Cave system in Hungary and Slovakia

The Baradla Domica cave system is a large cave system in northern Hungary. As part of the Aggtelek Karst, it extends more than 25.5 km and includes the 5.3 km Domica Cave. A significant part of the cave has varied colors and shapes providing an unparalleled spectacle of decorative stalactites.

The cave system has been visited and researched for centuries because of its famous ornate speleothems. Natural entrances to the cave have been open from ancient times, and there are traces of Neolithic occupation.
However, the first written mention of the cave dates from 1549. The first survey was conducted in 1794 by Joseph Sartory. In 1825 it was only known to be 1.8 km in length. This section was surveyed in 1802 and the first map published. In 1825 the engineer, Imre Vass explored the cave a further 5 km along the main branch, producing an accurate map and a description. His work, published in Hungarian and German was published in 1831. In order to facilitate cave visits, the first tourist walks were installed in 1806. In 1890 the Red Lake entrances were established and further exploration and extension was conducted between 1927 and 1928.

== Description ==

The cave has a natural entrance at Aggtelek, at the foot of a high white cliff that overlooks the edge of the village.
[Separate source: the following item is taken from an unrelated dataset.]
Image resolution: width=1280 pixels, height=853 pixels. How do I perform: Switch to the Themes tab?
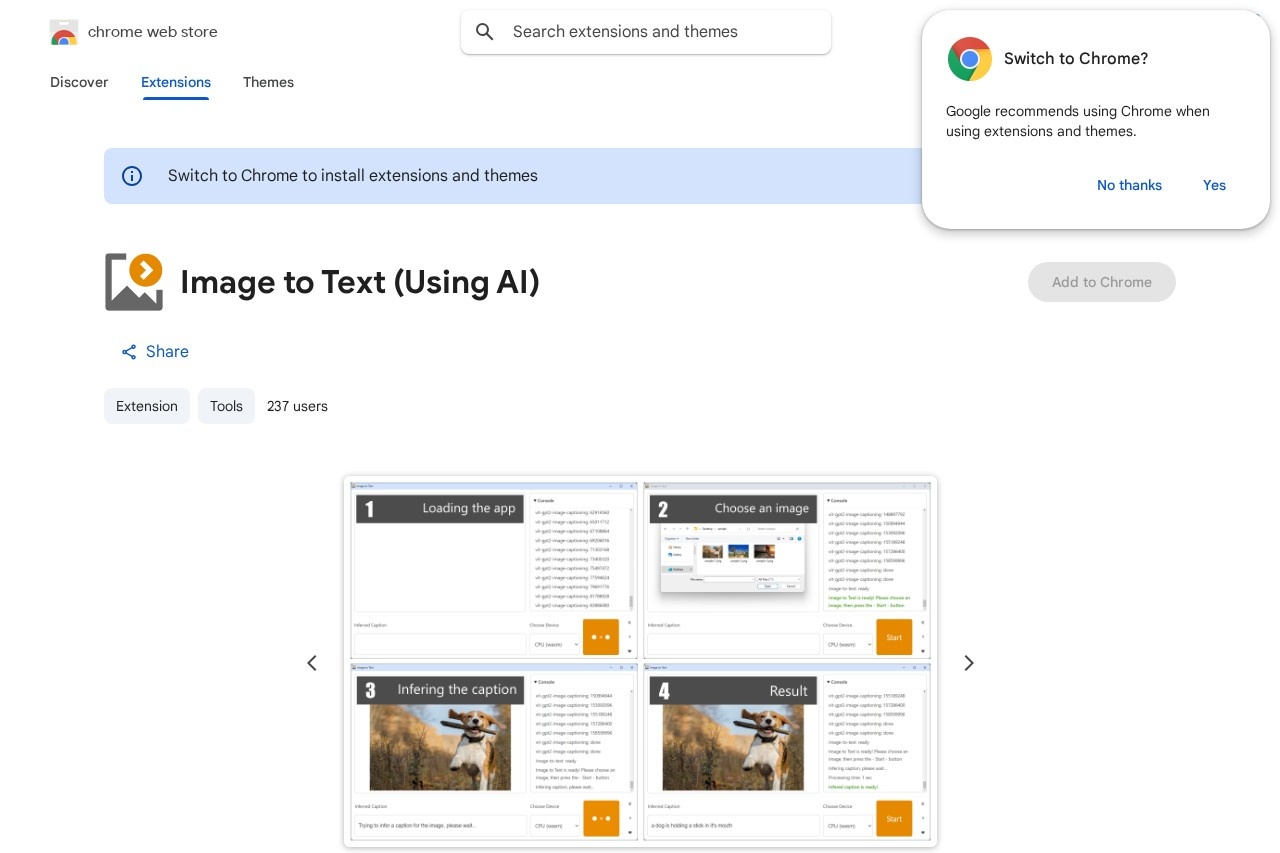pyautogui.click(x=268, y=82)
It has an articulated, meandering main channel 7 km long, with a rock tunnel, on average, 10 m wide and 7 to 8 m high with a few giant caverns (one of which is large enough to hold 1000 people at once. The main branch has several short and long connecting side branches. Subterranean river waters run through the main branch at times of flood. The world's largest known stalagmite, at 37.2 m tall, is found within the Baradla-Domica cave system.

Over 500 species of troglodytes (cave-dwelling animals), including 21 species of bats are found within the cave system.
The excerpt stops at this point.